Document extract:
______________________________

Lowering a scientific instrument into the northern Ross Sea to gather water samples from varying depths and measure their iron content. (Credit: Gert van Dijken)
How can earthquakes contribute to ocean life? This is what a recent study published in Nature Geoscience hopes to address as a team of scientists investigated a connection between seismic activity and phytoplankton growth. This study has the potential to help scientists better understand the connection between geology and biology and whether this is a worldwide connection.
For the study, the researchers analyzed satellite data regarding phytoplankton blooms located at the Australian Antarctic Ridge, the latter of which is in the Southern Ocean and separates the Australian Plate from the Antarctic Plate. Phytoplankton blooms consume iron for food, and researchers hypothesized that phytoplankton blooms existing near the Australian Antarctic Ridge originated from iron at hydrothermal vents. The goal of the study was to ascertain a link between seismic activity, which occurs at boundaries of tectonic plates, to iron-fed phytoplankton blooms. In the end, the researchers found that phytoplankton bloom growth could be predicted months in advance by seismic activity.
Lowering a scientific instrument into the northern Ross Sea to gather water samples from varying depths and measure their iron content. (Credit: Gert van Dijken)
“When looking back over satellite observations of this bloom, we’ve seen it swell to the size of the state of California or down to the size of Delaware,” said Dr. Casey Schine, who is a postdoctoral research associate at Middlebury College but conducted some of the research as a PhD student at Stanford University and is lead author of the study. “Our study ultimately showed that the main factor controlling the size of this annual phytoplankton bloom was the amount of seismic activity in the preceding few months.”
Going forward, the researchers aspire to build on these findings, which challenge longstanding hypotheses regarding a connection between geology and biology, by exploring how much carbon dioxide that phytoplankton blooms consume as they grow based on seismic activity.
What new insight into earthquakes and phytoplankton will researchers make in the coming years and decades? Only time will tell, and this is why we science!
As always, keep doing science & keep looking up!

______________________________

Data provided:
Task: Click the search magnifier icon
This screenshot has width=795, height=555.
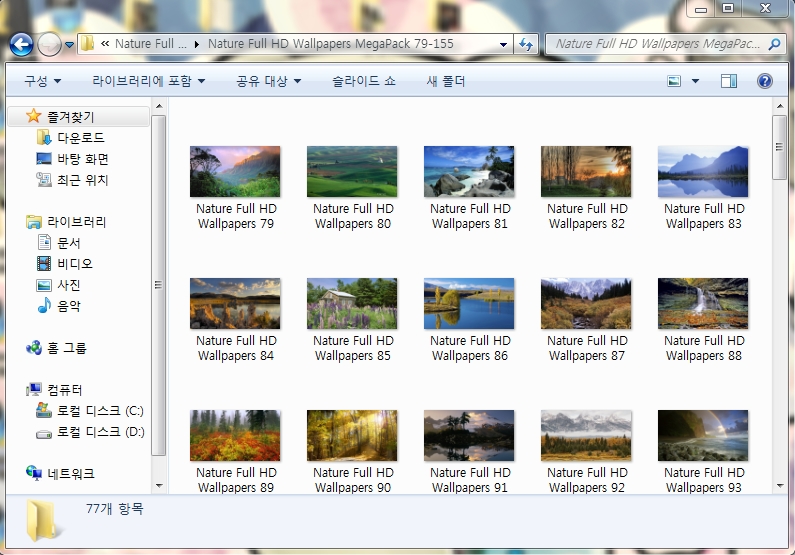Action: 774,44
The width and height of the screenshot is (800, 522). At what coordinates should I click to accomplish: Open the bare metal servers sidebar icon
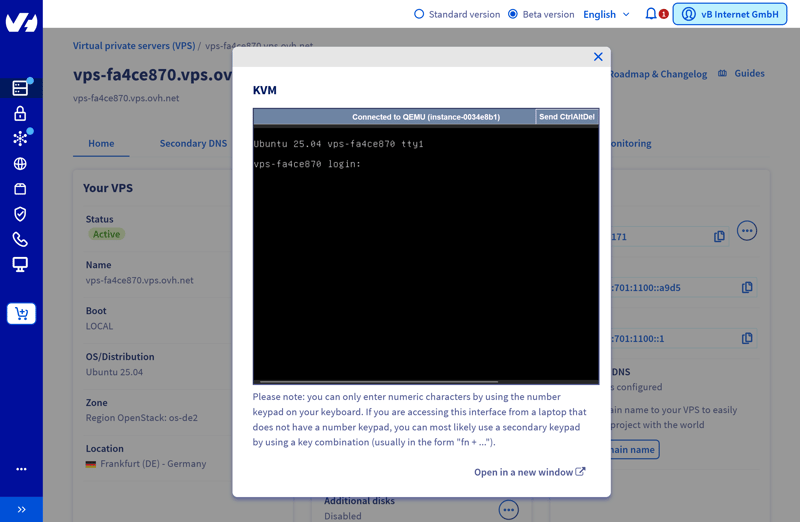pyautogui.click(x=20, y=88)
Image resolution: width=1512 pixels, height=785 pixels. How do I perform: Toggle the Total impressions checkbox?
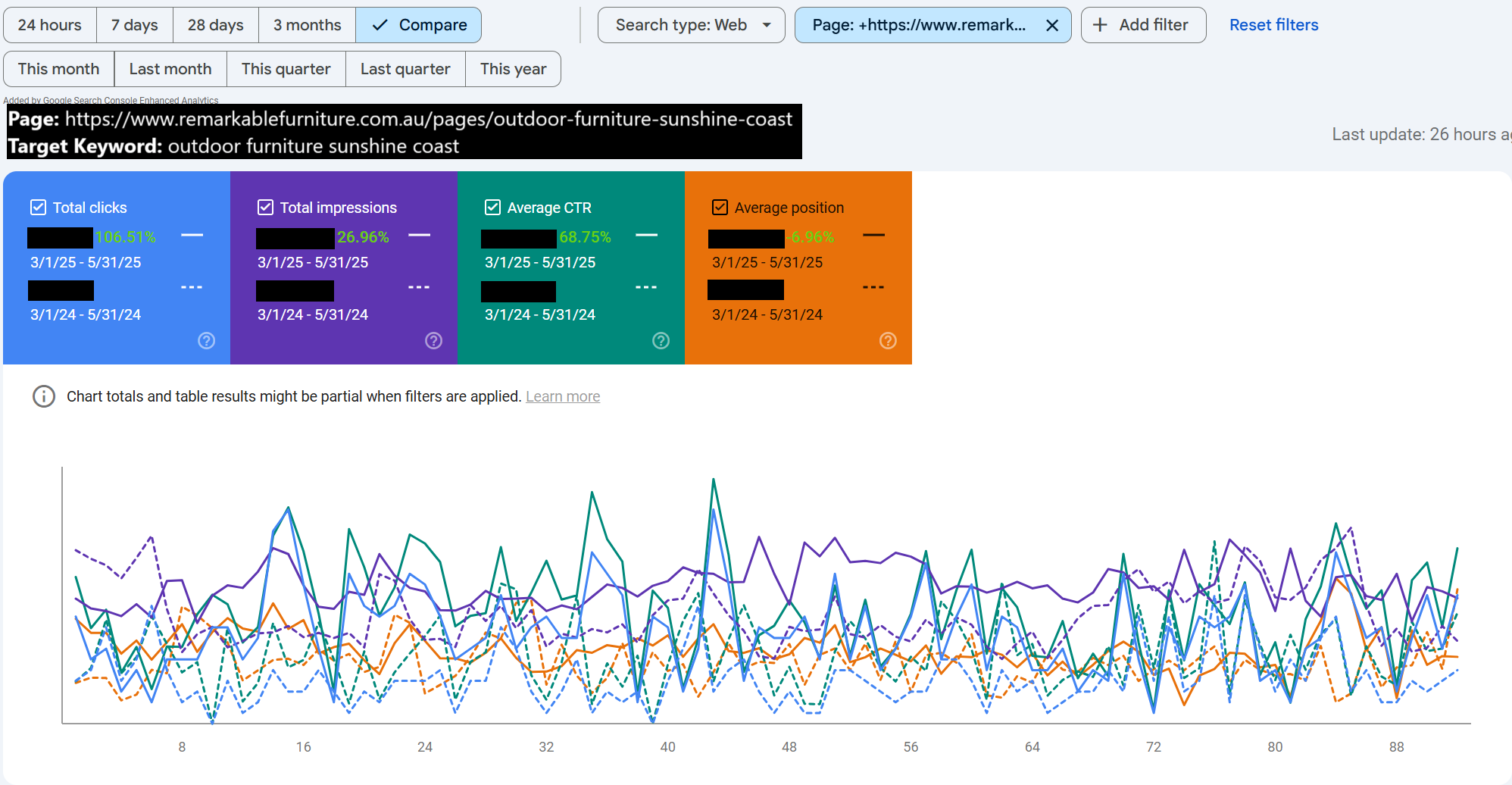pyautogui.click(x=265, y=208)
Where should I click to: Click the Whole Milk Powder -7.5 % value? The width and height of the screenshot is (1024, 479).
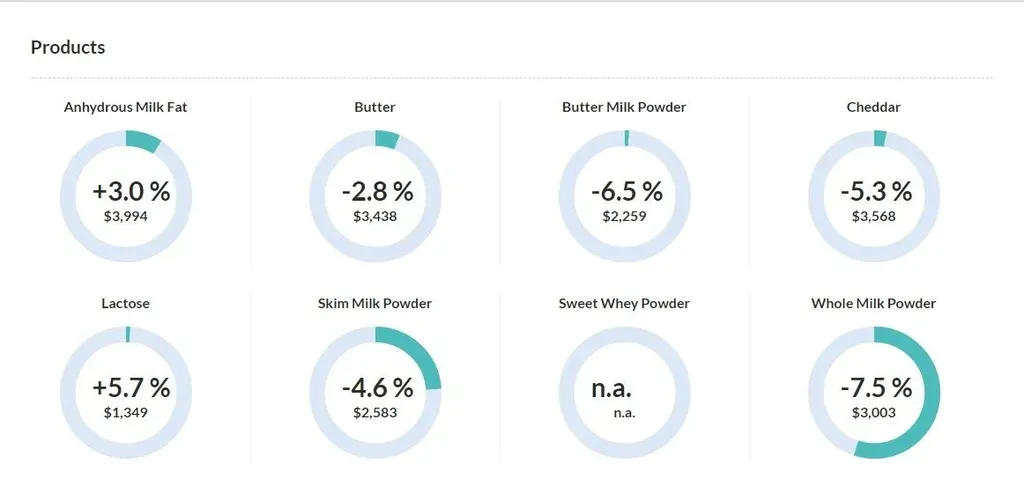tap(874, 387)
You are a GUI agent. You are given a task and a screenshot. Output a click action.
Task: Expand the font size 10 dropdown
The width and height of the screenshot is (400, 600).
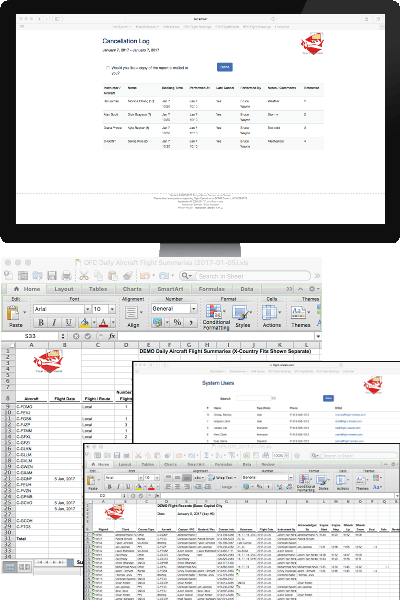(x=112, y=309)
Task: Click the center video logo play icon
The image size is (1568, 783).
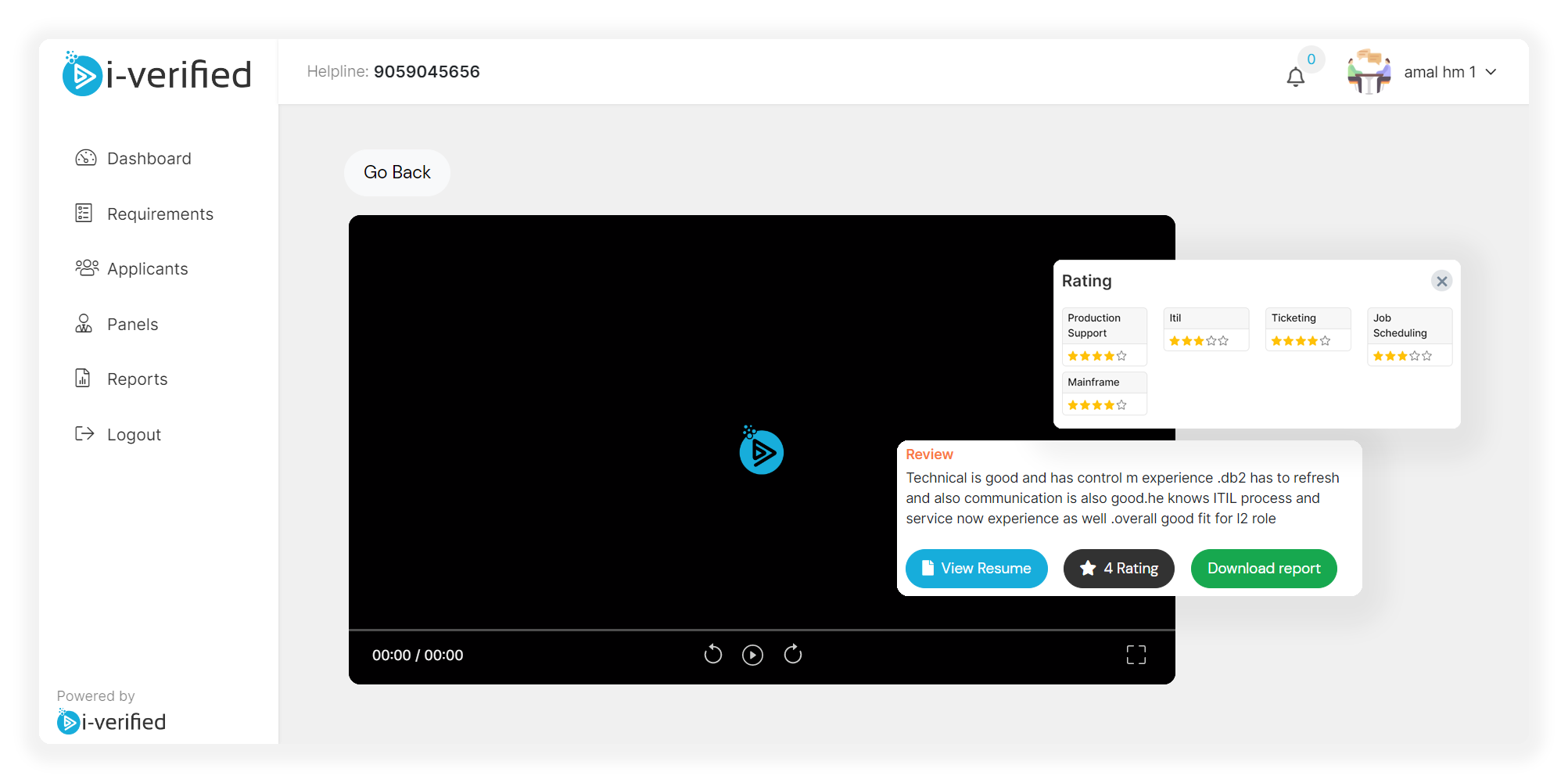Action: tap(761, 451)
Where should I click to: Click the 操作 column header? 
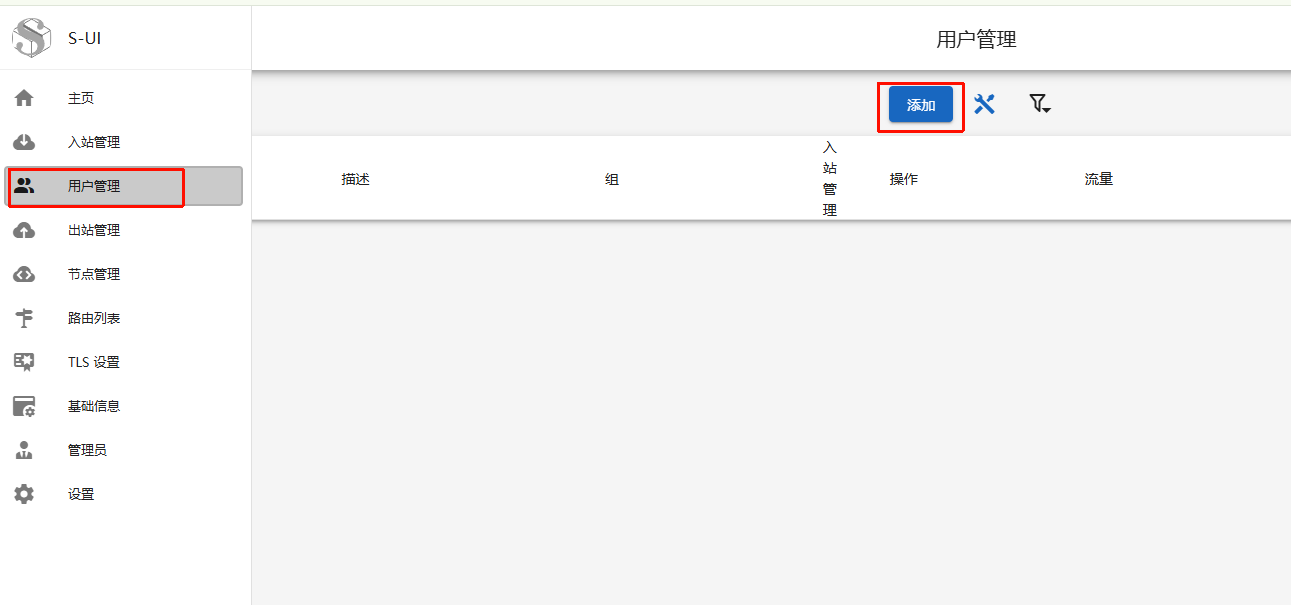[904, 179]
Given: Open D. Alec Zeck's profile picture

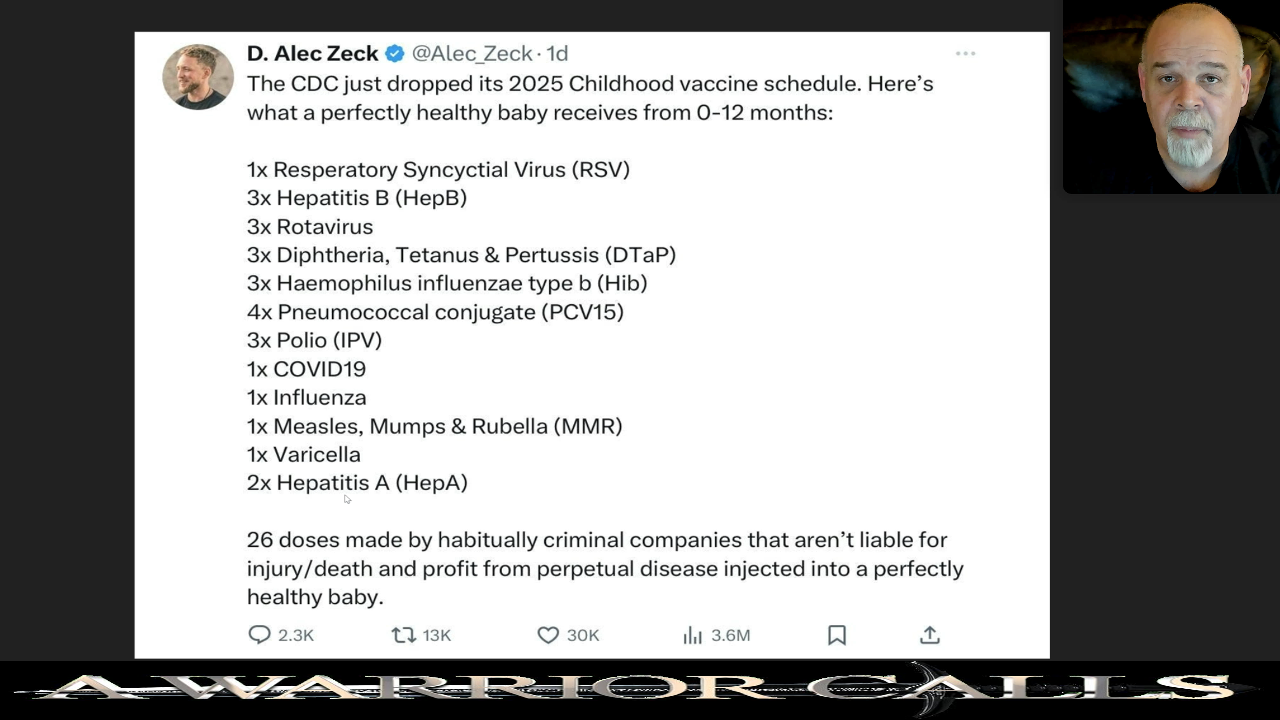Looking at the screenshot, I should (x=198, y=76).
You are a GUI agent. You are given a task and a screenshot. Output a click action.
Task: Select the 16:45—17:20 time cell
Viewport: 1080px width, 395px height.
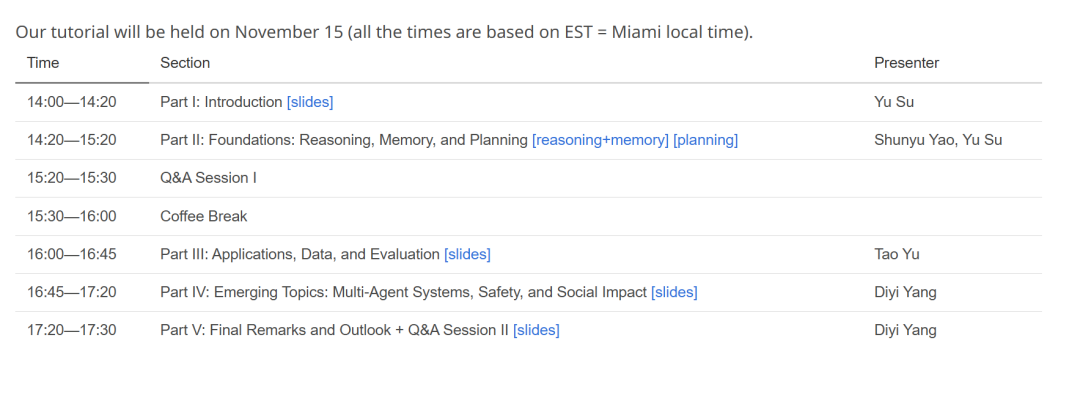click(72, 292)
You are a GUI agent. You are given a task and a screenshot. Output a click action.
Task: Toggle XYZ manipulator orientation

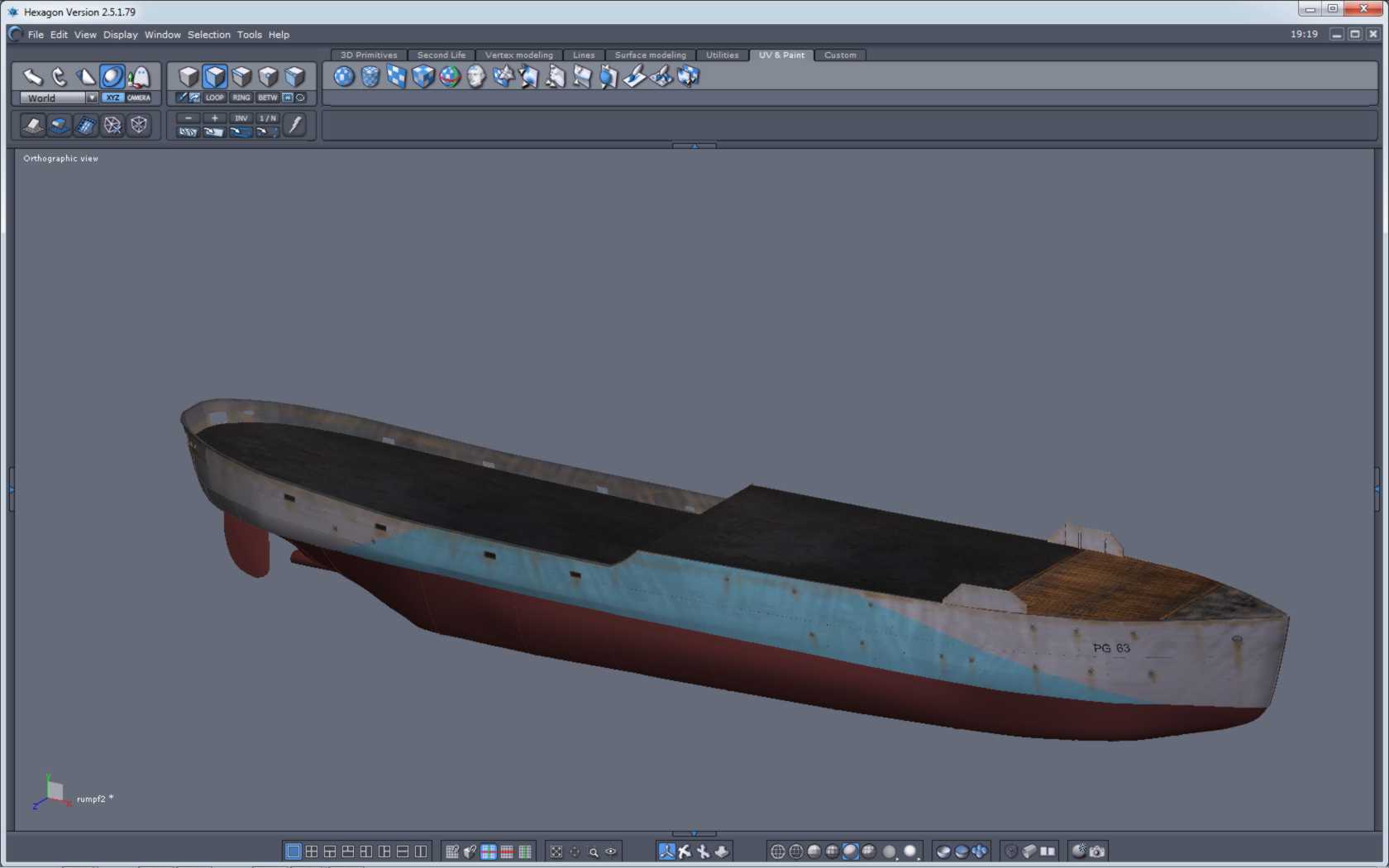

______________________________

Task prompt:
Using the article on earthquakes and phytoplankton, answer these questions:
(a) In which journal was the study published?
(b) Which two tectonic plates does the Australian Antarctic Ridge separate?
(c) What do the researchers plan to explore next?

Exercise solution:
(a) Nature Geoscience
(b) The Australian Plate and the Antarctic Plate
(c) How much carbon dioxide phytoplankton blooms consume as they grow based on seismic activity